= Dainik Basumati =

Dainik Basumati was a Bengali daily published from Kolkata by the Basumati Corporation Limited. It was first published on 6 August 1914 and stopped its publication in 2003.

== History ==

In 1881, Upendranath Mukhopadhyay started the Basumati Sahitya Mandir with the blessings of Sri Ramakrishna Paramahamsa as a publishing house in Beadon Street. Later he shifted his workplace to Grey Street and finally to the present location at Bowbazar Street. In 1895, inspired by Vivekananda Mukhopadhyaya started publishing Weekly Basumati, a digest of the news from all over the world. On 6 August 1914, the Dainik Basumati began. In 1941, the Bengal government cracked down on the daily as it played major role of patriotic thought against the Government. The publication of Dainik Basumati was stopped and Basumati Telegram was launched.

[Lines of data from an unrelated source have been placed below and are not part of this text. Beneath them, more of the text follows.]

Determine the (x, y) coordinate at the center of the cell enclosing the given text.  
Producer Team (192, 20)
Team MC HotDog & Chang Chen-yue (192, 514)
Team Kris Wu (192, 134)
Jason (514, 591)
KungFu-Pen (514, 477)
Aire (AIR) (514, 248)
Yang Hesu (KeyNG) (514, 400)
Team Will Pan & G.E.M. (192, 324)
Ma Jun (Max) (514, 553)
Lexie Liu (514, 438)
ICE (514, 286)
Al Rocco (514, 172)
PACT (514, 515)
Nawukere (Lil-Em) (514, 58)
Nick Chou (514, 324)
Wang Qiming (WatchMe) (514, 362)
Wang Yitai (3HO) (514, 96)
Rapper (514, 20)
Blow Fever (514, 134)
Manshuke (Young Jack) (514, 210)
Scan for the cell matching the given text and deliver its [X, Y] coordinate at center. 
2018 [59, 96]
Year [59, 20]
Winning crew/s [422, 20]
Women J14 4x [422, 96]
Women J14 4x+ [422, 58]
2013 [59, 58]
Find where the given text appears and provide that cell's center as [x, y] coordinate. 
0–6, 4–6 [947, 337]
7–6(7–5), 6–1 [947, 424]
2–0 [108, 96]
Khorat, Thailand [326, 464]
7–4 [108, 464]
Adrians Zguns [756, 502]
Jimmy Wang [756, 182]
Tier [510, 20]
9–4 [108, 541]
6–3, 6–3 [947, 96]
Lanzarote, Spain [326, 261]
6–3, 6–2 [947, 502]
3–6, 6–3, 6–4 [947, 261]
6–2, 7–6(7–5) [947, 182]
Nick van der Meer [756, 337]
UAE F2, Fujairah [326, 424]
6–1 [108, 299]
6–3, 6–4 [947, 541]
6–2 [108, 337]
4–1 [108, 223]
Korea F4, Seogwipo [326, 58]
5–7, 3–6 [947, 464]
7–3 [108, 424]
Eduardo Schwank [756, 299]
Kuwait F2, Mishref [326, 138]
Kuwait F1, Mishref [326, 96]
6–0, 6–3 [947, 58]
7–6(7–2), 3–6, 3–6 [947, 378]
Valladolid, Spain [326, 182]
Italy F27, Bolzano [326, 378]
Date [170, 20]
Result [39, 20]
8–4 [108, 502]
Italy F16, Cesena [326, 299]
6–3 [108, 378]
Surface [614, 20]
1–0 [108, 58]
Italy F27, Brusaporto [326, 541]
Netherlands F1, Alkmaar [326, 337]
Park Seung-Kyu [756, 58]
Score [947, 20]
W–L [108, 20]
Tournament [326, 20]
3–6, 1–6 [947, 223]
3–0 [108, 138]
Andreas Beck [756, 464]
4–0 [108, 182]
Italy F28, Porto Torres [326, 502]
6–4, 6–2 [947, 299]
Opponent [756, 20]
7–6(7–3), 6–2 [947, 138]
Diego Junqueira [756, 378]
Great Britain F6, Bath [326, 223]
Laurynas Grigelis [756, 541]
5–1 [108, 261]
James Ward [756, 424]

In 1961, the Basumati Sahitya Mandir ran into internal problems. It was acquired by Ashoke Kumar Sen, the then Union Law Minister in 1962. In 1970, the publication of Dainik Basumati was suspended and the Basumati Corporation Limited closed down. In 1971 it reopened again. Four years later in 1974, the publication house was acquired by the Government of West Bengal. In September 1992, the Basumati stopped its operations in Kolkata and moved to Siliguri. In 2003, the Dainik Basumati stopped its publication.

== Editors ==
Dainik Basumati, one of the oldest Bengali Daily papers, was edited by Barindra Kumar Ghosh, younger brother of Sri Aurobindo Ghosh.